I seriously doubt it as by his calculations his early retirement will already leave us both pretty stretched!!! 🙄

Start putting more into your pension now, so that when he does his sums it can't be accounted as money to be used for living expenses.

If he wants to retire in a few years, fine, you've been given a head start as to what you need to do to get your own pension sorted.

Aggyagro · 11/11/2025 22:35

BoudiccaRuled · 11/11/2025 22:34

My FIL did this, then the COL increased massively and he's skint.

Exactly the kind of thing I’m worried about. White goods breaking? Our windows already need replacing!!!

OP posts:
Happyjoe · 11/11/2025 22:37

You should decide together, but I kinda understand both points of view. You can't retire and will be continuing to sub his retirement and why should your quality of life (treats, meals out etc) drop while he sits at home? If you had no mortgage, I would say perhaps doable, but not while this is still ongoing. You also don't know what the future holds, what happens if you get sick being the only earner?

On the other side, My dad watched colleagues pass away shortly after retirement, so he retired at 55, and moved from B'ton to Cornwall and lived off the difference in price for property. I wonder if he could hold off for a few more years as planned and perhaps both be in a position to retire a few years early, mortgage paid off and enjoy?
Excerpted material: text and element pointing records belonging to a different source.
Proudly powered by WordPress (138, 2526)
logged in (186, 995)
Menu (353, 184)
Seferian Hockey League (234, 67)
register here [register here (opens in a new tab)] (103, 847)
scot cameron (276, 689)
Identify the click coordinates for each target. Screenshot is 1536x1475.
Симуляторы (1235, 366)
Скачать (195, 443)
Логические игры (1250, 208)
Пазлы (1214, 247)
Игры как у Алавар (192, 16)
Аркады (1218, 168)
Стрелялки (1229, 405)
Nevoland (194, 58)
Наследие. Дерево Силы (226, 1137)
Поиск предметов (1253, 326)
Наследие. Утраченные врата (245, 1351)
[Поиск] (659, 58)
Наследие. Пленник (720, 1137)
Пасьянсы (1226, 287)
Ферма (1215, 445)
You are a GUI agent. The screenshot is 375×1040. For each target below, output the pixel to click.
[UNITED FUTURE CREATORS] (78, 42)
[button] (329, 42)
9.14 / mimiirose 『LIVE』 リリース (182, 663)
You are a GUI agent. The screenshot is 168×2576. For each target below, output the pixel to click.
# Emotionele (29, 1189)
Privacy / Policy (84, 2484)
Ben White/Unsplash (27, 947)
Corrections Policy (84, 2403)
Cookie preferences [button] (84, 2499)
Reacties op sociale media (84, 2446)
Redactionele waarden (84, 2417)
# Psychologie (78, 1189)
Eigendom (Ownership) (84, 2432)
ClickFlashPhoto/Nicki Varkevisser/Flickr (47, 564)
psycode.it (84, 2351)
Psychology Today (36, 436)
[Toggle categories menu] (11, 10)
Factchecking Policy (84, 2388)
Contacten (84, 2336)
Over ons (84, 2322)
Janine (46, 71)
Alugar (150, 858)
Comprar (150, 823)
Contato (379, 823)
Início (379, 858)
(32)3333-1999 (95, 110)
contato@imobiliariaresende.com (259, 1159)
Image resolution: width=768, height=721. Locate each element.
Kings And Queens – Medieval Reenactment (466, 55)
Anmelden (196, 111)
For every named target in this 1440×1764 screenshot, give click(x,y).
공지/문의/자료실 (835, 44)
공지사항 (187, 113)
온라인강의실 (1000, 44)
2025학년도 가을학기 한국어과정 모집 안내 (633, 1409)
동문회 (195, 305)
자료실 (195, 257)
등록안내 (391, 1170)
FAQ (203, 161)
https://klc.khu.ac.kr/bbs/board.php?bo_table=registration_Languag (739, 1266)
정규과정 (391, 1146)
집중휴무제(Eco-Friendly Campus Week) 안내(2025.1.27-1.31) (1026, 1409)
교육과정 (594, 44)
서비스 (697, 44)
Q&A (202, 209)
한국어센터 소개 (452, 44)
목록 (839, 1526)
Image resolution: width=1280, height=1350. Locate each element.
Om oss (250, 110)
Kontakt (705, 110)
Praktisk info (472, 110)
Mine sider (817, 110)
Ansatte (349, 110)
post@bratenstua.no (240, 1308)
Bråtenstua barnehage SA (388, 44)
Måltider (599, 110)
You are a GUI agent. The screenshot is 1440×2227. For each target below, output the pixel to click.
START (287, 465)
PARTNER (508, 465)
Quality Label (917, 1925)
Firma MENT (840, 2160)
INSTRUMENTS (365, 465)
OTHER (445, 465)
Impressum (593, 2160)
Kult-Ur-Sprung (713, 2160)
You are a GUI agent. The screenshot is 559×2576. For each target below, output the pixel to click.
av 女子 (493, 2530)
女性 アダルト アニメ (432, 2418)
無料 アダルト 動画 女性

sothatsthat · 11/11/2025 22:37

Aggyagro · 11/11/2025 22:33

I am just not going to be able to go to work each morning watching him gaming or something while I know we will be pushed to book an annual holiday….or have a takeaway…

Please sort out what you are entitled to financially when you divorce him, and do make sure you take every penny of your full entitlement.

gamerchick · 11/11/2025 22:38

I'd be telling him that's an excellent idea. He can be a house husband and take over the household running and everything else while you just go to work. That you've done your time (with examples of when the kids were small) and it's absolutely his turn.

Then I would gush to anyone in mixed company what a mint thing you've got to look forward to.

happydays312 · 11/11/2025 22:40

I would expect these decisions to be joint ones taking into account both myself and my husband! If he has a bigger pension pot due to you bringing up the children then I would view it as a joint point not his on his own! I would be asking him to sit down and look at the figures together for both of you - why would you carry on working if he isn't?? Surely the compromise would be to meet somewhere in the middle so that you both can afford to retire?